Wilson Flight, a former science teacher, first heard about Wheeler in 1998 on a class trip to Japan with band students from Concord-Carlisle Regional High School. On a visit to the clock tower in Sapporo, the capital city of Hokkaido, the group saw a plaque describing Wheeler's contributions to Japan.

"I had no idea who he was," said Flight, a member of the forum's organizing committee. "When we went inside and saw all the mentions of Concord, it was a real eye-opener."

Wheeler was born in 1851 and died in 1932. He is buried in Sleepy Hollow Cemetery in Concord.

His impact on Japan is the topic of a book by Tetsuro Takasaki. An English translation is due next year.

After hearing about the book, Barbara Wheeler came up with the idea for the forum. She thought if Japan was honoring his accomplishments, then Concord residents should learn more about one of their own. William Wheeler and Barbara's husband's grandfather were brothers.
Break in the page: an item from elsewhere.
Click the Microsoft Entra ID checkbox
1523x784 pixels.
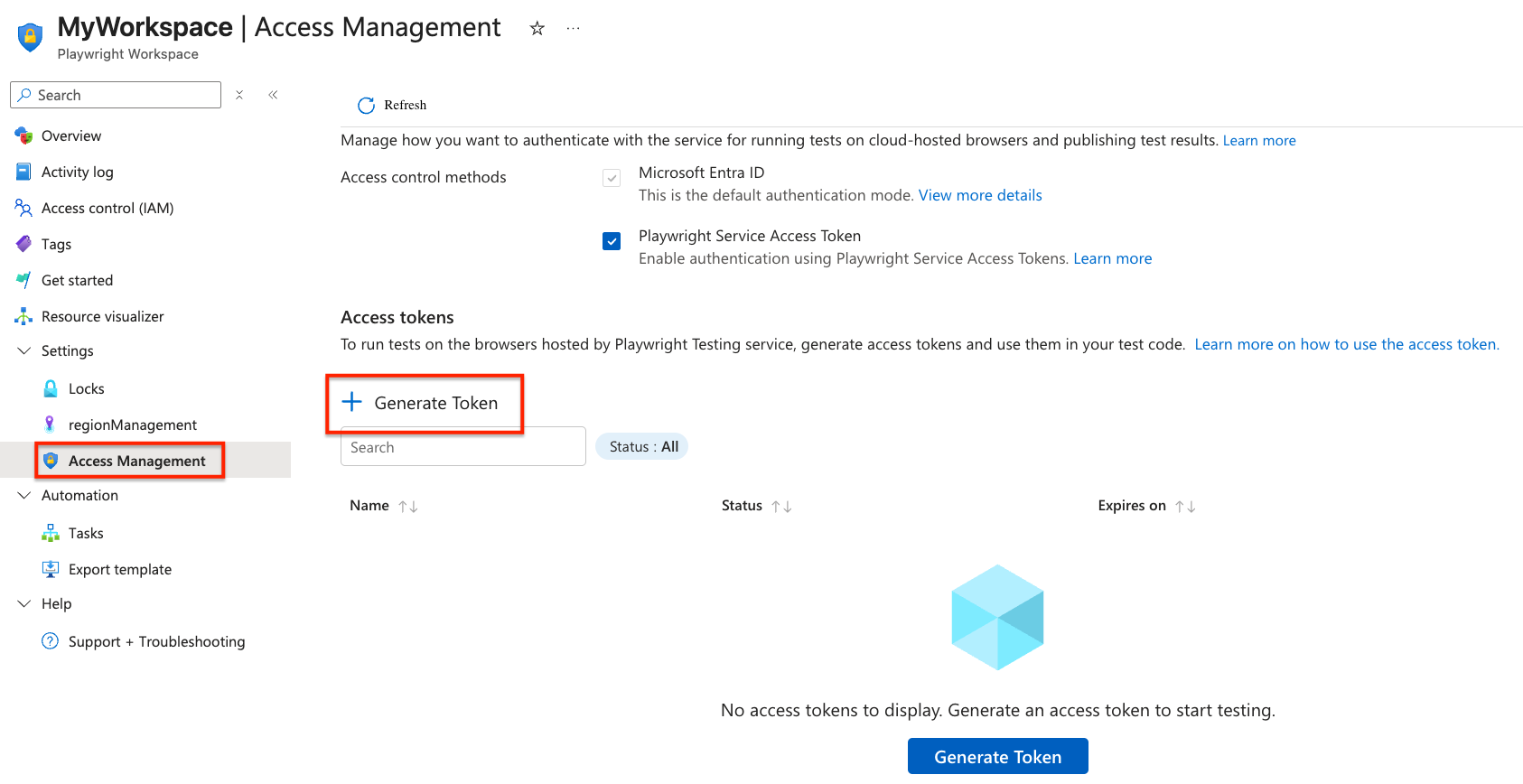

"My thought was to put this man on the map and give him his due," she said.

Barbara Wheeler helped Takasaki with research for the book and provided copies of 40 letters Wheeler wrote to his parents while in Japan. He went there in 1876, at the invitation of the Japanese government, and spent four years.

Wheeler, who had attended the Massachusetts Agricultural College, now the University of Massachusetts at Amherst, accompanied college president William S. Clark to Hokkaido to establish the Imperial Agricultural College of Sapporo. When Clark returned to Massachusetts, Wheeler stayed on and became its second president.

Japan's call for help came at a time when it was just beginning to open up to the world after a period of great turmoil, said Kazue Campbell, a retired Boston University professor who is translating Takasaki's book into English. She said the country had been closed off for nearly 200 years and its leaders realized they were falling behind the rest of the world.

Hokkaido, an isolated island in the northern part of the country, was in dire need of attention, Campbell said, and the government asked Massachusetts educators for help because Hokkaido and Massachusetts run along the same latitude and have similar growing seasons.

A respected and brilliant educator, Wheeler had a huge impact on Hokkaido's development; in addition to his work at the university, he introduced state-of-the-art construction techniques.

"To me, he represents the very advanced thinking of Concord," said Campbell. "It was what Japan needed at that time - practical, systematic thinking. It was quite impressive."

But Wheeler's life didn't just touch Japan. He was responsible for designing Concord's first sewer treatment plant and for establishing a reliable water supply for the town.

He founded the Wheeler Reflector Co. to produce lighting to cities and towns and helped create a business organization in southeastern Washington and northern Idaho. Through the company, Wheeler found a way to divert water from a mountain stream to provide an irrigation system for thousands of acres of farmland.

He was also an inventor, with nearly 100 patents in his name.

Flight said Wheeler developed a lighting system that was a precursor to today's fiber-optic system. He also developed a filtration system for town sewage that Flight described as "revolutionary." A version of the filter is still used worldwide, Flight said.

Wheeler was also involved in public service - he was elected a delegate to the state's constitutional convention from 1915 to 1917 and was referred to as Concord's foremost citizen, Flight said.

But what struck organizers of the forum most was Wheeler's willingness to venture to a new country Americans knew little about.

When Richard Wheeler, also a member of the organizing committee, first traveled to Japan in 1965, he saw Wheeler's legacy everywhere.

"The major thing for me is the keeping of his memory in Japan," said Richard Wheeler, who said he is perhaps a distant relative. "We kept running into people who knew of him. Ninety years later, his memory was still fresh and alive in Japan."

The Concord Council on Aging is hosting the forum at the Harvey Wheeler Community Center on four consecutive Thursdays starting at 7:30 tonight.